The Ohio based fast food chain Wendy’s experienced a data breach late last year and early this year that is affecting credit unions and their members. Wendy’s has been investigating the issue for some time now, but the investigation was not disclosed to the public until late January and information is still limited. Here is a brief summary of the information Oak Tree has gathered on the breach so far:
The data breach comes from malware that was found on the POS systems at some locations. Wendy’s has not released which of its 6,000 locations worldwide specifically, or how many restaurant customers have been affected. This malware was planted on the POS systems to gather credit card numbers, and speculation from credit unions suggests that the breach occurred late last year into January in the Midwest and East Coast areas, based on the fraudulent charges their members are encountering after having used their cards at a Wendy’s location. This has not been confirmed in detail by the Wendy’s corporation, who has a history of this malware issue popping up in its restaurant chain since 2014, where the first malware was reported in Michigan.
Continued speculation suggests that this breach will have five to ten times a greater impact of loss on credit unions and their members than the Target and Home Depot data breaches. The 2013 Target breach had losses of approximately 40 million and the 2014 Home Depot breach had losses of about 56 million. Imagine the impact a breach of this scale will have. The breach seems targeted and has been draining debit accounts with large amounts of assets in them, but it goes without saying that any consumers who have swiped their card at any of the mysterious restaurant locations could be at risk of their information being unsecure. One credit union has reported its fraud losses already having reached half of its expected year amount, just in the month of January alone. This credit union reviewed the accounts being fraudulently charged and discovered they had all swiped their cards at a Wendy’s location in the last quarter of 2015.

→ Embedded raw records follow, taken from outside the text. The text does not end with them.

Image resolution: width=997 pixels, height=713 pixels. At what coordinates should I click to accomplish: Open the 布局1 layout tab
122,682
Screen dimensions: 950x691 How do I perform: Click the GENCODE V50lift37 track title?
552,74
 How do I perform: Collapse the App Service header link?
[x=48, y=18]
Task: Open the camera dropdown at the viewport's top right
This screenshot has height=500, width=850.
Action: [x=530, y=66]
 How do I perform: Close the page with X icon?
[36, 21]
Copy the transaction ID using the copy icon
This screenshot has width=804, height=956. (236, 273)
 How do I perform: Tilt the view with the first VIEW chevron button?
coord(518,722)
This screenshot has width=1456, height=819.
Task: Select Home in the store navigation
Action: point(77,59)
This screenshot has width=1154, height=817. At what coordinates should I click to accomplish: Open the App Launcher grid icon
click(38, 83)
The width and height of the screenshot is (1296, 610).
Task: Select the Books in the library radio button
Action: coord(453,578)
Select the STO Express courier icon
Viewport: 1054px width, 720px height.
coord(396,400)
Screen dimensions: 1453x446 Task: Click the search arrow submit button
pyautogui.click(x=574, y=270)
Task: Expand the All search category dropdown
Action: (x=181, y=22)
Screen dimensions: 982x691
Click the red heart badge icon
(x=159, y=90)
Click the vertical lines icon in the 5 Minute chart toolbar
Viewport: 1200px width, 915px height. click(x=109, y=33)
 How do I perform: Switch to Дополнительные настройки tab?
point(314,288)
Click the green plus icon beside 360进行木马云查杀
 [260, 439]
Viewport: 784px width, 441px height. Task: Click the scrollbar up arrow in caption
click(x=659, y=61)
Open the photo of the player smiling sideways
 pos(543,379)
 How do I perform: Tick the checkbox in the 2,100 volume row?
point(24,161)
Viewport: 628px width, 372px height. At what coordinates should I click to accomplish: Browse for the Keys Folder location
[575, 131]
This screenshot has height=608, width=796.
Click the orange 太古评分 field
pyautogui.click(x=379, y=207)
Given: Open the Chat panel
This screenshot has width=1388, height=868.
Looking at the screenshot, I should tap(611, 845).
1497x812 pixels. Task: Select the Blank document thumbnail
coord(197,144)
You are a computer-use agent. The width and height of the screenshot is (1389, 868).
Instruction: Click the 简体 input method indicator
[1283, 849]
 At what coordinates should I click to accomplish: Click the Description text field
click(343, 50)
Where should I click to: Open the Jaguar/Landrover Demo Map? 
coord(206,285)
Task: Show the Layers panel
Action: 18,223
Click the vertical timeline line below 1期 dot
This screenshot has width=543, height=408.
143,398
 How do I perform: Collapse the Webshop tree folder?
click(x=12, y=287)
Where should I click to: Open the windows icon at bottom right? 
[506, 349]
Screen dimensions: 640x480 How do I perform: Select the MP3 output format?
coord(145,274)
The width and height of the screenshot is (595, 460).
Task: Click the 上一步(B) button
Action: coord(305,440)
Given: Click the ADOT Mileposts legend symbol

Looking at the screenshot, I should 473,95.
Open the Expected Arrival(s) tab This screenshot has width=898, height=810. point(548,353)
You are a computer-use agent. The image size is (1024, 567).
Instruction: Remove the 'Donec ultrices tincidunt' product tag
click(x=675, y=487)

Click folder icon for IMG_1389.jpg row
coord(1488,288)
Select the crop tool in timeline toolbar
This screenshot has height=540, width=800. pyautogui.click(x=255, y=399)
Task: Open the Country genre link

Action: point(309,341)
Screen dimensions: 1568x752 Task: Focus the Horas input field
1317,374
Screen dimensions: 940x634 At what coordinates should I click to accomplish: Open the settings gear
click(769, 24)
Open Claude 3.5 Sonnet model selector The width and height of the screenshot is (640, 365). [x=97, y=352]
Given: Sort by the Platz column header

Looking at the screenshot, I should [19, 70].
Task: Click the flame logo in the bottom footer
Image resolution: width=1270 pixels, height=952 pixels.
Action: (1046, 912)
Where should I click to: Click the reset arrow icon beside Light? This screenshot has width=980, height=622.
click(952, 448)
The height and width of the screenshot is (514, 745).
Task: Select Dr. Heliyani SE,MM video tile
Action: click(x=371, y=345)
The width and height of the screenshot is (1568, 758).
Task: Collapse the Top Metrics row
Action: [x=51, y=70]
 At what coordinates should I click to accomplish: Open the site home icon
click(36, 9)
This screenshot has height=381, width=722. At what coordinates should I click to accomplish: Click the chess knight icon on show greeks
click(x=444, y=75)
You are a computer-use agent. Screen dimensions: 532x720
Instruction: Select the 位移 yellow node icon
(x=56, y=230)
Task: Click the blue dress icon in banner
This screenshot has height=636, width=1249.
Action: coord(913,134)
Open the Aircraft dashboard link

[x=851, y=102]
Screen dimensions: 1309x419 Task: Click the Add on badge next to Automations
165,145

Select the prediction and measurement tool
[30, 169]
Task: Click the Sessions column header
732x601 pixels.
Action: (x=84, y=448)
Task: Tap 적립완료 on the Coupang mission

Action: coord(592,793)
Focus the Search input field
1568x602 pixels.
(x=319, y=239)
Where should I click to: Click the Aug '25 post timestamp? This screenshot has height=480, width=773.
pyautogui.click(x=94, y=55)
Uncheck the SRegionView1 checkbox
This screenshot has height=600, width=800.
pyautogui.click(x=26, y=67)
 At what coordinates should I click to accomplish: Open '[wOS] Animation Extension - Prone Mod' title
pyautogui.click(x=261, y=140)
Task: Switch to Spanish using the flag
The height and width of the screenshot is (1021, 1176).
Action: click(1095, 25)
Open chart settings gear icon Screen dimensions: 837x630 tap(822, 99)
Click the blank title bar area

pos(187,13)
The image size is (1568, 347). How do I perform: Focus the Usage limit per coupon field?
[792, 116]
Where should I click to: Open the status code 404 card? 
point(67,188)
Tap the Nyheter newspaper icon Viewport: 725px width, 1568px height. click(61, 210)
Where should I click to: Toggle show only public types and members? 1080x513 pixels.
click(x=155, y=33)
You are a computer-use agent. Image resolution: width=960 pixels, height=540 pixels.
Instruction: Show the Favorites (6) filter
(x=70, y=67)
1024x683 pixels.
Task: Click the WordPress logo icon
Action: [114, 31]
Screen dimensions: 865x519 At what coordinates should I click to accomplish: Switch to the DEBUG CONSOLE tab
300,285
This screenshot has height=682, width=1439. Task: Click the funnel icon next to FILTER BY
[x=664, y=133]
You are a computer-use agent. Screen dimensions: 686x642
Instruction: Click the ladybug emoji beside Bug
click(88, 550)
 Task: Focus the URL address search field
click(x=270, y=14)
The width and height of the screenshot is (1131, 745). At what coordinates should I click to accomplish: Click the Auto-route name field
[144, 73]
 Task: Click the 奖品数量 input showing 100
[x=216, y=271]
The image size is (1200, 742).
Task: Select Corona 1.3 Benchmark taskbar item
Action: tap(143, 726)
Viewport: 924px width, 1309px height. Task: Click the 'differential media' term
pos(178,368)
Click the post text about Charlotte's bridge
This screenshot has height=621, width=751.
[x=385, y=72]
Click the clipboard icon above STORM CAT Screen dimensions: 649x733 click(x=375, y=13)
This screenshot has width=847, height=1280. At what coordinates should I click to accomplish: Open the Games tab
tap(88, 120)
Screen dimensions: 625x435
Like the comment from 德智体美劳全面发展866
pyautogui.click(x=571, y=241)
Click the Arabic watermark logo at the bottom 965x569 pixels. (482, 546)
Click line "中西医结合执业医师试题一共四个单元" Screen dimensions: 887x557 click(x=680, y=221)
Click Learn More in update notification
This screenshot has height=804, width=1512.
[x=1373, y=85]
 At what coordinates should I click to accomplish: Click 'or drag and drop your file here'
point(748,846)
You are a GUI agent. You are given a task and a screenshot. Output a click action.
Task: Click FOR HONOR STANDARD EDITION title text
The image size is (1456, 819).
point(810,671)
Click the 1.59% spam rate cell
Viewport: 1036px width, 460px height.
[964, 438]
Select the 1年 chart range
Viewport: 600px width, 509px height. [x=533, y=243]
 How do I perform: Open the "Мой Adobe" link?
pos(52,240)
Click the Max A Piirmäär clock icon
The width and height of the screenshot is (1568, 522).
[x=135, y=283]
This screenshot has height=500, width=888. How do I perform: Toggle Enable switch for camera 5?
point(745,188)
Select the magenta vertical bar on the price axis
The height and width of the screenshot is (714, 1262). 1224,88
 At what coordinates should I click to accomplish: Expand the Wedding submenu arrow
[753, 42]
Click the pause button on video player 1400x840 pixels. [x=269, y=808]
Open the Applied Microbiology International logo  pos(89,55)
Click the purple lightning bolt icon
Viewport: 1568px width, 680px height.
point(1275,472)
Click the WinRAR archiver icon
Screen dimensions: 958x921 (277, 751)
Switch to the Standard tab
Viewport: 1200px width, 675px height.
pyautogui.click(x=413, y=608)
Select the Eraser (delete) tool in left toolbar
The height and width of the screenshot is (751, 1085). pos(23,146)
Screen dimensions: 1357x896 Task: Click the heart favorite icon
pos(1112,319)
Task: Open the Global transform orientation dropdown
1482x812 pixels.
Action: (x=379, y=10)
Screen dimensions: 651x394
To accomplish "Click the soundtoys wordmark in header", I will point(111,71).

Credit unions are currently at a loss of information as well. Wendy’s has not confirmed the size or scope of this breach, making it difficult for credit unions to prepare for how to protect their members. Without knowing where or how many card numbers were affected, or if the malware is still intact or has spread to other locations, credit unions don’t know whether to issue new cards to their members who have dined at Wendy’s for fear that if the consumer returns with the new card number, they will be attacked again.
Store data breaches are becoming a seeming commonality in today’s world with the list of attacked chains growing each year. Consumers are beginning to take action of their own, and that has already begun in the case of this current breach. A Wendy’s restaurant diner in Florida filed a class action lawsuit in federal court back in January against the fast food corporation for $600 in fraudulent charges after the plaintiff used his card at one of the unknowingly hacked locations. This suit is one of the first that targets a retailer for not complying with the EMV chip scanner regulation that came into effect October of last year.
- Krebs, Brian. "Credit Unions Feeling Pinch in Wendy`s Breach." Krebs on Security. N.P., 2 March 2016. Web. 14 March 2016.
- Malone, JD. "Wendy’s data breach among worst, chief of credit-union group says." The Columbus Dispatch. GateHouse Media, Inc., 3 March 2016. Web. 14 March 2016.
- Urrico, Roy. "Wendy’s Discovers POS System Malware." Credit Union Times. ALM Media, LLC, 10 Feb. 2016. Web. 14 March 2016.